Starting with the awareness of the disease, when asked how much informed they were about the Covid-19, a high percentage (67 percent) of the participants, answered that they were “very well informed” and a similar high percentage said that they were well informed about “the ways the virus is transmitted”, also, “who are the vulnerable groups in the society” and “what are the main symptoms of the disease”.

Going further, when asked where did they get their information about the disease, most of them (66 percent) answered “from TV”, although very close to it, came the “Daily briefing by the Head Scientist of the Greek Ministry of Health” (63 percent), followed by “Social Media” and “Websites”. The percentage drops steeply, under 8 percent, where only few reply that they got their information from their friends and relatives, from their family doctor or from the radio.

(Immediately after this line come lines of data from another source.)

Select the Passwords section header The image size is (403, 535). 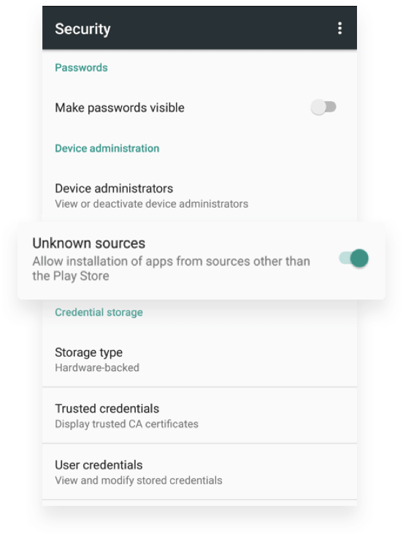click(81, 68)
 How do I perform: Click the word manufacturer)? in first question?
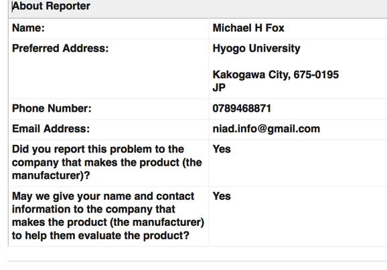(x=51, y=176)
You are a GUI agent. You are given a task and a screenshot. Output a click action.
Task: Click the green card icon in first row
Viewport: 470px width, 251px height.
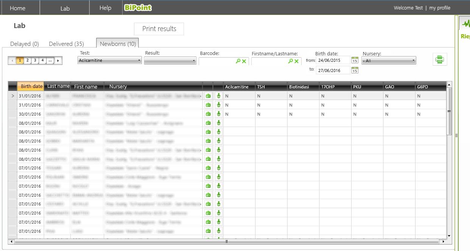tap(208, 96)
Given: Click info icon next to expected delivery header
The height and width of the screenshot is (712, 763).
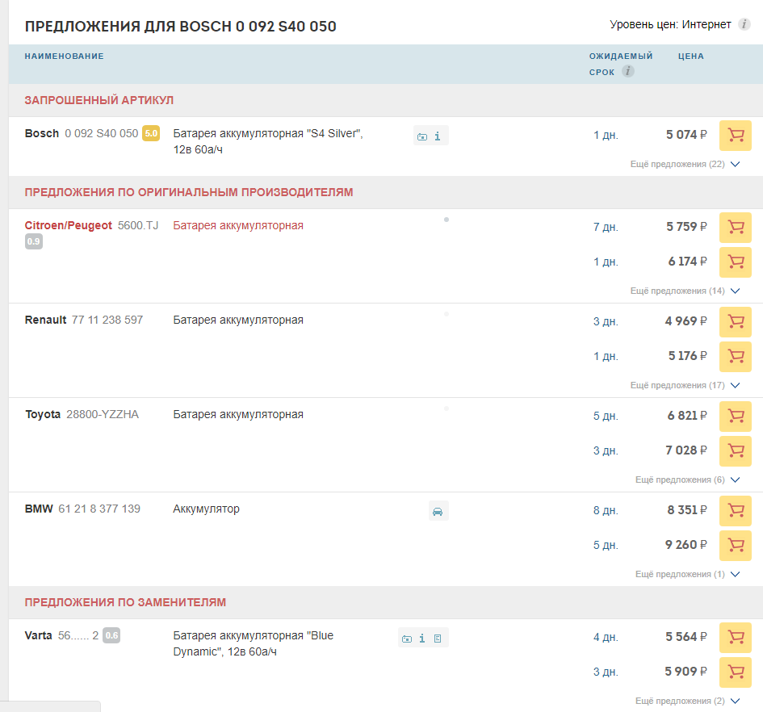Looking at the screenshot, I should tap(627, 72).

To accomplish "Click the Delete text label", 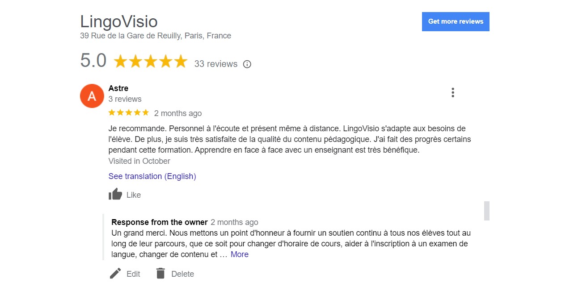I will tap(182, 274).
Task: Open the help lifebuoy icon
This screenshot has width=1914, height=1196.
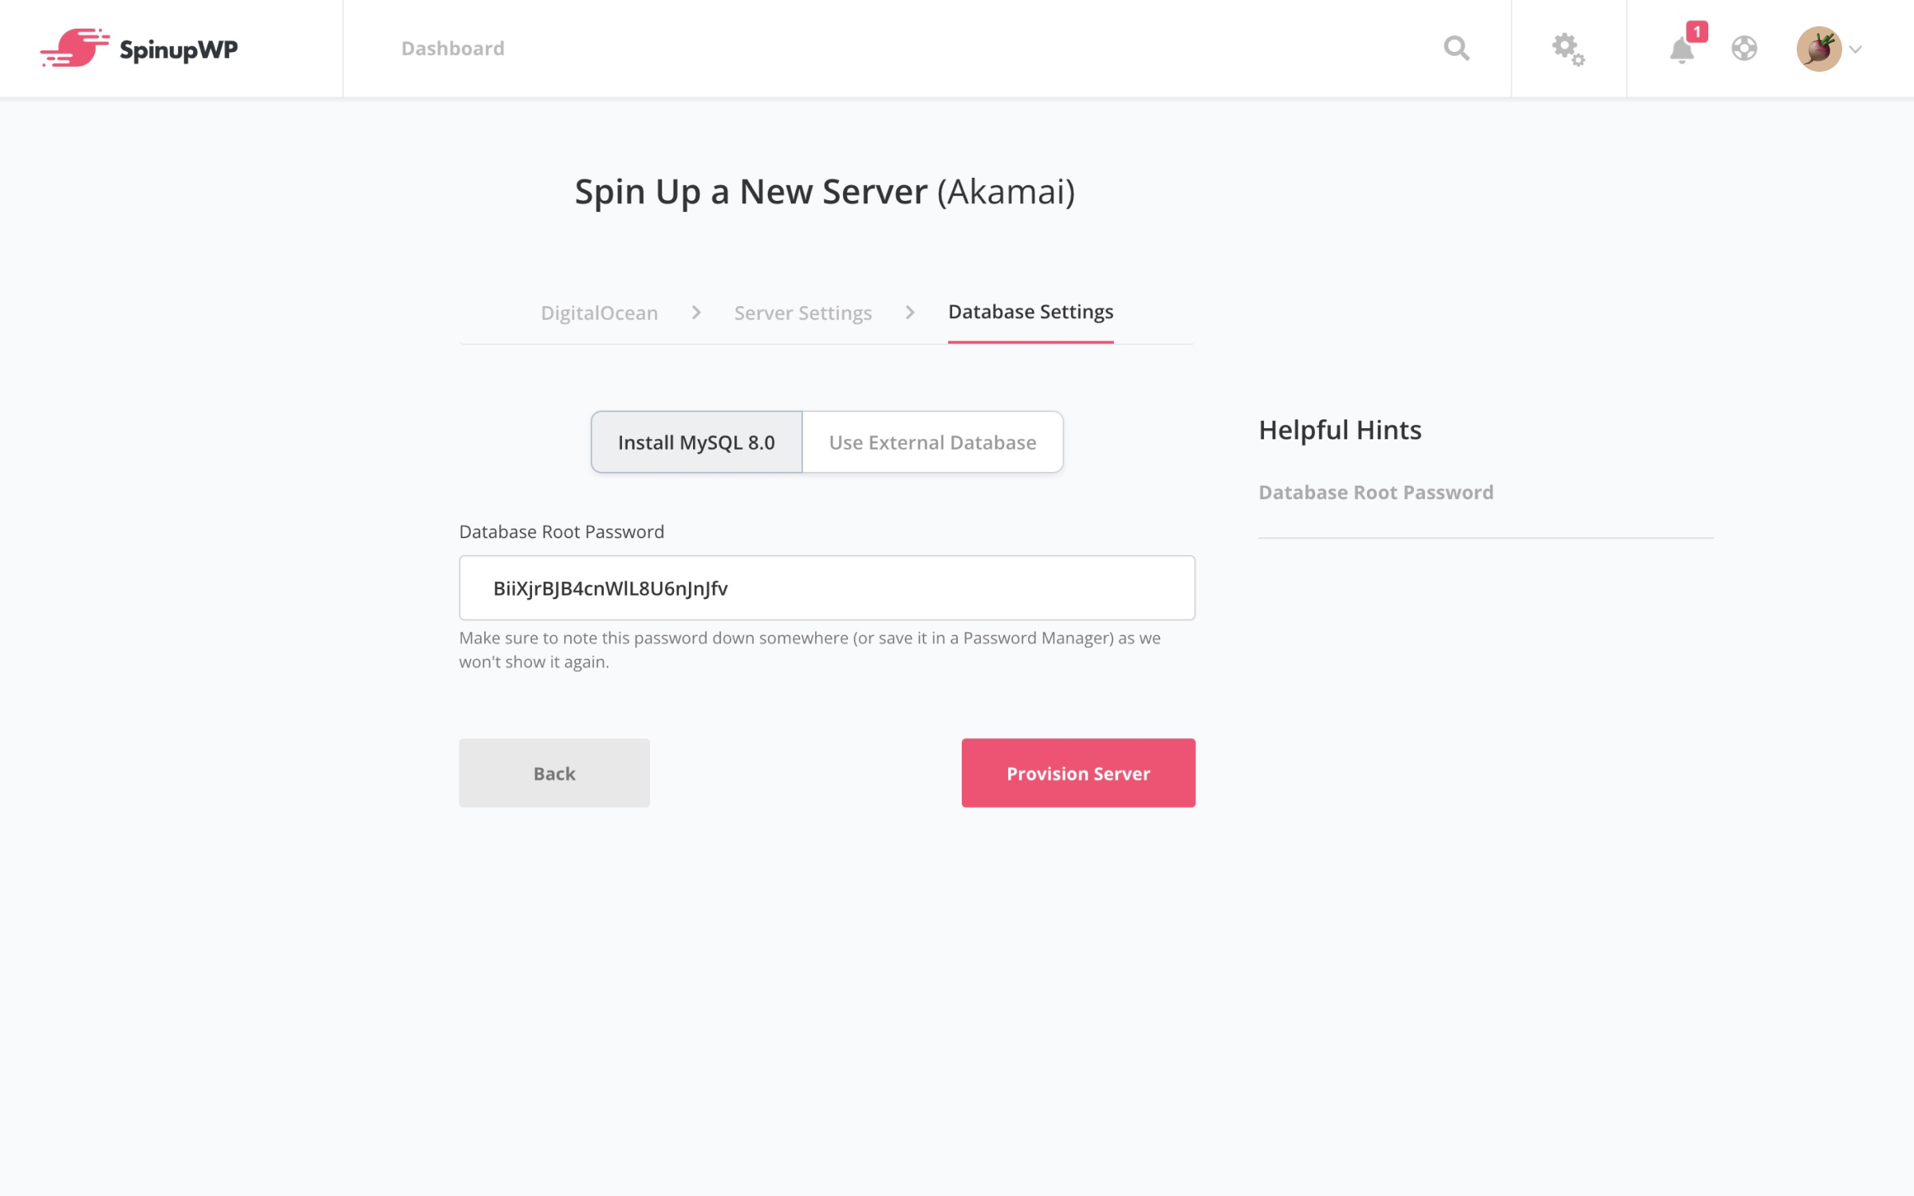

With such a sudden shock to the life of everyone, it is not surprising that a high percentage (63 percent) admit that Covid-19 changed their daily life “very much”. However, less than half of the respondents “stayed at home” the previous day. The rest were out from fifteen minutes to ten hours! A similar percentage-less than half of the total- had not met anybody else other than members of their own family during the last three days.

Greeks, I suppose like most people, saw the range of their activities shrink to the bare minimum. The reason that they would go out of the house, would be primarily to replenish their food supplies. So “going to the supermarket for shopping” was the thing that 62 percent of the respondents did during the last three days before their interview; and the next thing (51 percent), was going out with their car. The interesting findings are at the bottom of the table. Nobody (0 percent) went to a social gathering and only (1 percent) went on holidays (even for a few days), took a taxi or went to the church!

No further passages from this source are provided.